I am hesitant to do so because it has according to the seller "multiple sealed calibration stickers" and opening the case to change the caps would ruin that but I guess it is worth it in order not to have leaky caps
If all of the following apply, then don't open it. In general, though, it's better to have a working DMM than a dead one that's "in calibration."
1. The recalibration date hasn't yet passed.
2. You have the calibration certificate from the lab that calibrated it and its dates match the cal sticker.
3. The work that you do is accountable for its accuracy and you must be able to prove that your measurements and the equipment used to make those measurements follow specific standards.

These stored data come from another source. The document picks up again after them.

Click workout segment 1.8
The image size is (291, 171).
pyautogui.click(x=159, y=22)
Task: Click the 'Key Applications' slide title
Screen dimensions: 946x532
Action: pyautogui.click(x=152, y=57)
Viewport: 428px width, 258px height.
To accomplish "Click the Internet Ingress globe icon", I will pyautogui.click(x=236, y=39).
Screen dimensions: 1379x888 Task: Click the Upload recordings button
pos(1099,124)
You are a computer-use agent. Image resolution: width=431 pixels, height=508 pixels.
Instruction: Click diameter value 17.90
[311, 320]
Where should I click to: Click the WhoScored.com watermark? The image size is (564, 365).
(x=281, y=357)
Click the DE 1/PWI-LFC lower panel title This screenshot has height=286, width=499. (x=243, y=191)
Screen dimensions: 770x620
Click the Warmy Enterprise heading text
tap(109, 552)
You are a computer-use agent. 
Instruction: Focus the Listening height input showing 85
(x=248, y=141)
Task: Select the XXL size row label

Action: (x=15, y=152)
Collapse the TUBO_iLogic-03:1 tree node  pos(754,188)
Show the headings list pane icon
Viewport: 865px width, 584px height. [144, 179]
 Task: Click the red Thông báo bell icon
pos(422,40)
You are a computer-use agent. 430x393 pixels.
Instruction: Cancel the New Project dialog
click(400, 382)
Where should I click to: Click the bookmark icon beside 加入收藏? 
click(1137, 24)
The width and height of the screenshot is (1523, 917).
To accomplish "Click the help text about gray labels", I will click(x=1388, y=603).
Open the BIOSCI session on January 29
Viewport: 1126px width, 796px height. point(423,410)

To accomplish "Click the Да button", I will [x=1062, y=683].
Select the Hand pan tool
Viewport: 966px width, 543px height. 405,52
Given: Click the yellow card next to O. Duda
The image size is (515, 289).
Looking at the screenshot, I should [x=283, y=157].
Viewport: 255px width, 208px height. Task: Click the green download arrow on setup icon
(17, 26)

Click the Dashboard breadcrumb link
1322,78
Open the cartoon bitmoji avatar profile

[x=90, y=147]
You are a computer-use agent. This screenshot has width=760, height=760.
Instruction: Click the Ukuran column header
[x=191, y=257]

For typical uses, regular traceable calibration is usually unnecessary. I'm part of the US Calibration Club on the forum and on the last go-round of the Geller SVR-T 10V reference we were trying out, my meters measured as shown below. Looks pretty stable to me.
Bench DMMAgilent 34410A: 10.00010 (Cal 8/2009)
Agilent 34401A: 10.00026 (Cal 7/2003)
Keithley 2700: 10.00007 (Cal unknown)
Keithley 196: 10.00035 (Cal unknown)
Fluke 8100A: 10.002 (Cal unknown)
Handheld DMMAgilent U1272A: 9.978 (Cal 6/2012)
Keysight U1282A: 9.998 (Cal 12/2016)
Keysight U1252B: 10.000 (Cal 10/2016)
Greenlee DM-820A: 10.00 (Cal unknown)
Note that although I don't know the exact age of my Fluke 8100A, they were made from 1969 through 1972 (based on the manuals that I have). So, if it had never been calibrated since manufacture, that's quite a long time to hold its calibration and it's pretty much bang on 10V.